Congresswoman Dina Titus, D-NV, whose district includes the Las Vegas Strip, said the country must “ensure those hit hardest get the most help.”

“The Strip will not be the same for now, but it will come back stronger,” said Titus, co-chair of the Congressional Gaming Caucus. “This will get worse before it gets better, but it will get better.”

Bill Miller, CEO of the American Gaming Association (AGA), has called on state governments to support casino employees and companies during the public health emergency.

“In a matter of days, the U.S. casino industry went from a growing, thriving segment of the U.S. economy to a near standstill,” Miller said. “We are witnessing a rapidly increasing number of our nation’s commercial and tribal casinos that have been shuttered, impacting 40 percent of all casino employees.”

Miller added the coronavirus pandemic will have a dire effect on the communities in which we operate across 43 states.

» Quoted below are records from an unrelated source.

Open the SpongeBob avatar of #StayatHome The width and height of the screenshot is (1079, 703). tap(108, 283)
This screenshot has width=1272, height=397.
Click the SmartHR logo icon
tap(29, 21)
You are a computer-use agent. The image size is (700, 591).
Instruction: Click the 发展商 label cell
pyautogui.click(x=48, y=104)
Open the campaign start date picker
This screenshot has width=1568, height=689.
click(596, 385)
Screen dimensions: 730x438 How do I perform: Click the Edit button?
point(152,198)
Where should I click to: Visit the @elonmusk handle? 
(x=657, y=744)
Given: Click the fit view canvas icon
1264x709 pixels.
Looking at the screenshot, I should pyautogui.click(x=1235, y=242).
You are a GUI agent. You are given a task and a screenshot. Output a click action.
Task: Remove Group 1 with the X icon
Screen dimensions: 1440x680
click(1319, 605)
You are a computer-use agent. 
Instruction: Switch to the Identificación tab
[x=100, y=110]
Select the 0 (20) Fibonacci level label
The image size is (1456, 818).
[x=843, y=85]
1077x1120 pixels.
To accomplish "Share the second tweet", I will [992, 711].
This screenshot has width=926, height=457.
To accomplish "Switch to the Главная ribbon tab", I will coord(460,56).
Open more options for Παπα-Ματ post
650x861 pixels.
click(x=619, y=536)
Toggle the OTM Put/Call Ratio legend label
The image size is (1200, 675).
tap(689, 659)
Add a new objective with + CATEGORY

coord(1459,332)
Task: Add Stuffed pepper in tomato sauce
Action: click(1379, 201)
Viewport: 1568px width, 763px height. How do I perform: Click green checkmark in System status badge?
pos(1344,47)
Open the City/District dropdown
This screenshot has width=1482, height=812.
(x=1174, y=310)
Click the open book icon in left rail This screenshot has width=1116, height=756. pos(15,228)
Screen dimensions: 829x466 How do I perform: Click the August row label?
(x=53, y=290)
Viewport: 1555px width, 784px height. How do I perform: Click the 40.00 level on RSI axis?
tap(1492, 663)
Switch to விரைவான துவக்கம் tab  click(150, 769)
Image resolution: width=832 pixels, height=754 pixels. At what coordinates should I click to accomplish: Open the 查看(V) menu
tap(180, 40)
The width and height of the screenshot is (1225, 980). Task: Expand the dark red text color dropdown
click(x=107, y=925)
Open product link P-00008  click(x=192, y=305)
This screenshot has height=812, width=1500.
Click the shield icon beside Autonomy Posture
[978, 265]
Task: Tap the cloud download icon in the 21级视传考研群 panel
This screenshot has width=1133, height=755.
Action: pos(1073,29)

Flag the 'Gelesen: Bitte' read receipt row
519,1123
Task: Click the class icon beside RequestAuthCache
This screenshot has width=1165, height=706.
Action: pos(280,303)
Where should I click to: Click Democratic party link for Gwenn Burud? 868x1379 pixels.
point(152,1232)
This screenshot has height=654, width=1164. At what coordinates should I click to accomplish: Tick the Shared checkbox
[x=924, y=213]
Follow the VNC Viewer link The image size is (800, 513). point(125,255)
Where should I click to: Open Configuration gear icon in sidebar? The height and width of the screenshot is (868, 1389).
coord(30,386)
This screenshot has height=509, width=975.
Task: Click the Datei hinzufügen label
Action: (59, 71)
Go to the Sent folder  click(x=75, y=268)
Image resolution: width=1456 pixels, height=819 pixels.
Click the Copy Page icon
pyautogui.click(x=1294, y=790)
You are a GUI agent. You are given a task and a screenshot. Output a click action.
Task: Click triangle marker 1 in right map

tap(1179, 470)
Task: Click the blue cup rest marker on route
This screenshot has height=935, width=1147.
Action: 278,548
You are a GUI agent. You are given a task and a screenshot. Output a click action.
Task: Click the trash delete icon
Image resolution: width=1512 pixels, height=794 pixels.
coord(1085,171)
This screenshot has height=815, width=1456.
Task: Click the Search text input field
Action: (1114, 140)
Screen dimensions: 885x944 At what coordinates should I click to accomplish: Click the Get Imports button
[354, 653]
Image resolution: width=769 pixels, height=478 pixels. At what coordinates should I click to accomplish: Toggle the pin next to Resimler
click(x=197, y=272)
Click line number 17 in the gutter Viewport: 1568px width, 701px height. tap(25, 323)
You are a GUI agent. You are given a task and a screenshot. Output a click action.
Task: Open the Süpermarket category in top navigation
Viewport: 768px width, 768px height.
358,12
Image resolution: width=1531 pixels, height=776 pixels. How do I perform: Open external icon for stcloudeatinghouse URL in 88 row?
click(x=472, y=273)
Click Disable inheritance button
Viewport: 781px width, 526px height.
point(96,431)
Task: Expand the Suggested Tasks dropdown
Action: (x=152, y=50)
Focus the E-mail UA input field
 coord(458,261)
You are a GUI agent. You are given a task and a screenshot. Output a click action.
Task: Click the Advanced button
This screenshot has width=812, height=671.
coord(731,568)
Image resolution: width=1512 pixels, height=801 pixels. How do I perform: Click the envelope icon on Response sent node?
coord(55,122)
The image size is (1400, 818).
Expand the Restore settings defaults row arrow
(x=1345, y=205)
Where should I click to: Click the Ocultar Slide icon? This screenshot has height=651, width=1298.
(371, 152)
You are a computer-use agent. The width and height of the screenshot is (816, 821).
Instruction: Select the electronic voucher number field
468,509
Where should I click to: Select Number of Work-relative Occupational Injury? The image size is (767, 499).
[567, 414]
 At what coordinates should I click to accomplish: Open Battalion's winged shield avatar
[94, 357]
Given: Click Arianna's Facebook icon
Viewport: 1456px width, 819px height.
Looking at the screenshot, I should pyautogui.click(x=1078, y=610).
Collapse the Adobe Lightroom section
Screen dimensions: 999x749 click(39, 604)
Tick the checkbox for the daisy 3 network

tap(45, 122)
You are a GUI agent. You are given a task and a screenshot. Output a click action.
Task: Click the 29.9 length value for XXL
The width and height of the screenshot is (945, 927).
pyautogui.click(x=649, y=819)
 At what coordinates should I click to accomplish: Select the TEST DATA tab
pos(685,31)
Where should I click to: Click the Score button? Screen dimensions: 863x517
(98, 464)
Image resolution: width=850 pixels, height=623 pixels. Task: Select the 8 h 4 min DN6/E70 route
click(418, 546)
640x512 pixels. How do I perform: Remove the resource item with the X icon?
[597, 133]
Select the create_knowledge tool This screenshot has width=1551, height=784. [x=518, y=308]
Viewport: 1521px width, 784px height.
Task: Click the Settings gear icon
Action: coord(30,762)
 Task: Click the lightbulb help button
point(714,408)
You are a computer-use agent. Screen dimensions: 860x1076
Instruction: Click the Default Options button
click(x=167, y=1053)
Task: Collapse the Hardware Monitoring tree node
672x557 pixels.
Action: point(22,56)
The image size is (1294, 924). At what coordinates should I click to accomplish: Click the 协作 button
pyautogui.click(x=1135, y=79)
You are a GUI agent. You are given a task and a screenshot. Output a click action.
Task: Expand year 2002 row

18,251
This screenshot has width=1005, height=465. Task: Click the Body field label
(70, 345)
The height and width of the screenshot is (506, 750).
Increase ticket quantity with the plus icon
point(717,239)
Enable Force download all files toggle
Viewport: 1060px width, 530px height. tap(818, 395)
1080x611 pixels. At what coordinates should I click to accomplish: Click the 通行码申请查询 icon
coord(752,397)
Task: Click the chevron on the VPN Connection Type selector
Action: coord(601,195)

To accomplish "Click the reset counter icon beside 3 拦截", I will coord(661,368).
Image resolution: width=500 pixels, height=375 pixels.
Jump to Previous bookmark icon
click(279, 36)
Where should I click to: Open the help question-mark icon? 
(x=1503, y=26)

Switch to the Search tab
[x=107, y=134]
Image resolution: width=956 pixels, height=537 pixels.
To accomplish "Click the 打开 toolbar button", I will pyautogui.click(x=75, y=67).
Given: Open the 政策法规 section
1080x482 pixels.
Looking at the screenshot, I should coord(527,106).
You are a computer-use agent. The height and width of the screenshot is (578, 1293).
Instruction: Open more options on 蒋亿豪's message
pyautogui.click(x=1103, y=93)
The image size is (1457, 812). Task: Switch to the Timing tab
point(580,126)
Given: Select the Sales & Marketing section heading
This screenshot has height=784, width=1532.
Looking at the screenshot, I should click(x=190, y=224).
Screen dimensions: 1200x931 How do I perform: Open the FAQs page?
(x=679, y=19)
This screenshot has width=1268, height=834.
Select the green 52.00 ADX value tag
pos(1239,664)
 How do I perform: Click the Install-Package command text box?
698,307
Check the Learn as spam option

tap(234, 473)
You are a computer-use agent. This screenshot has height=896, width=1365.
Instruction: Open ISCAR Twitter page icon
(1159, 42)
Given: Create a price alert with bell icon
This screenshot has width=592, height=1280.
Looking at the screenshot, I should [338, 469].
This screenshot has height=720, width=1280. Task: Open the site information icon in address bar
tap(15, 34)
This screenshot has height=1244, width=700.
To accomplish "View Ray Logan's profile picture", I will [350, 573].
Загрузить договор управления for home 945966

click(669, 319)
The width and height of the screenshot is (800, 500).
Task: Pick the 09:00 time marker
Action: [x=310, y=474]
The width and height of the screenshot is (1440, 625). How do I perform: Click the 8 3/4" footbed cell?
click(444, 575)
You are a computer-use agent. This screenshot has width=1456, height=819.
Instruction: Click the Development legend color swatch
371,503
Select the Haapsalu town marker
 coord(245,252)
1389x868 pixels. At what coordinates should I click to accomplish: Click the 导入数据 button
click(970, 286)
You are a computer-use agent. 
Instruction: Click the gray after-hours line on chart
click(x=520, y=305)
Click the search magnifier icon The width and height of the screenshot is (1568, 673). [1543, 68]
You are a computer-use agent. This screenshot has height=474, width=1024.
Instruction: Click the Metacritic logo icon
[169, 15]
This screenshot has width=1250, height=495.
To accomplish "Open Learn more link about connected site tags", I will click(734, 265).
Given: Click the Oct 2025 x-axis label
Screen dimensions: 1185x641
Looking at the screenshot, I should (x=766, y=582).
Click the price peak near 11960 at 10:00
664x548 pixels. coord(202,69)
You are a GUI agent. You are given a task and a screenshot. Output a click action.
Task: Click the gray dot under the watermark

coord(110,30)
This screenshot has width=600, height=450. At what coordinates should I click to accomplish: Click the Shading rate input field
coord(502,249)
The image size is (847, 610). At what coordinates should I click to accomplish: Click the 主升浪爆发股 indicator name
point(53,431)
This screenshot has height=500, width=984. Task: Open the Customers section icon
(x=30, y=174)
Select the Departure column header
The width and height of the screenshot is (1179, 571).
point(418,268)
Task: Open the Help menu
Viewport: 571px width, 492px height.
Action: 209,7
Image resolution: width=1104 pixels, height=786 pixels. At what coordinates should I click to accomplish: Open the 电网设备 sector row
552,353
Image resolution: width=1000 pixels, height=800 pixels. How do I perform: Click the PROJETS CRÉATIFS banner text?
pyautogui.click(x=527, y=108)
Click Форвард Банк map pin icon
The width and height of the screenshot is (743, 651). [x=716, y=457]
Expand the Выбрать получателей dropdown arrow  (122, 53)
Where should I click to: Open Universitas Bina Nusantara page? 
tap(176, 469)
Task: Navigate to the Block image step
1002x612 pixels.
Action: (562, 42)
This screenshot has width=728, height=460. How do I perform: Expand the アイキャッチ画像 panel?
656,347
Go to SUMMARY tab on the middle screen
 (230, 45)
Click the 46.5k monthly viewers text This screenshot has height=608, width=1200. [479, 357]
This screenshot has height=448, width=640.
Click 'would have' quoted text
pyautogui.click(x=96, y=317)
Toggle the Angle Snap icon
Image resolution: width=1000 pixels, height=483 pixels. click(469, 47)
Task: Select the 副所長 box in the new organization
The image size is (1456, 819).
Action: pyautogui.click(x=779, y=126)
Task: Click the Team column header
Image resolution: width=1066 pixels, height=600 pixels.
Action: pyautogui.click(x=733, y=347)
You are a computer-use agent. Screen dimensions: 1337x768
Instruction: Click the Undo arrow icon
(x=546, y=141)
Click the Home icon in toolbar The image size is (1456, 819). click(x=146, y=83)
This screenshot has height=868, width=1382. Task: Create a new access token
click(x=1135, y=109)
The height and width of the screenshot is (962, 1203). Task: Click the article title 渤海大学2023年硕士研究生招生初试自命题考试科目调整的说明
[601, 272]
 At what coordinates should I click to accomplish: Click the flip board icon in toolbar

“As state governments close casinos as a part of the urgent public health response to (the coronavirus), elected leaders should move just as urgently to support the workers and businesses who will bear the brunt of those effects,” he said. “Our immediate priorities are actions that provide liquidity to allow us to support employees.

“Gaming is a resilient industry. Once we’re through this crisis, we are committed to working with government leaders to play a critical role in reinvigorating communities across the country.”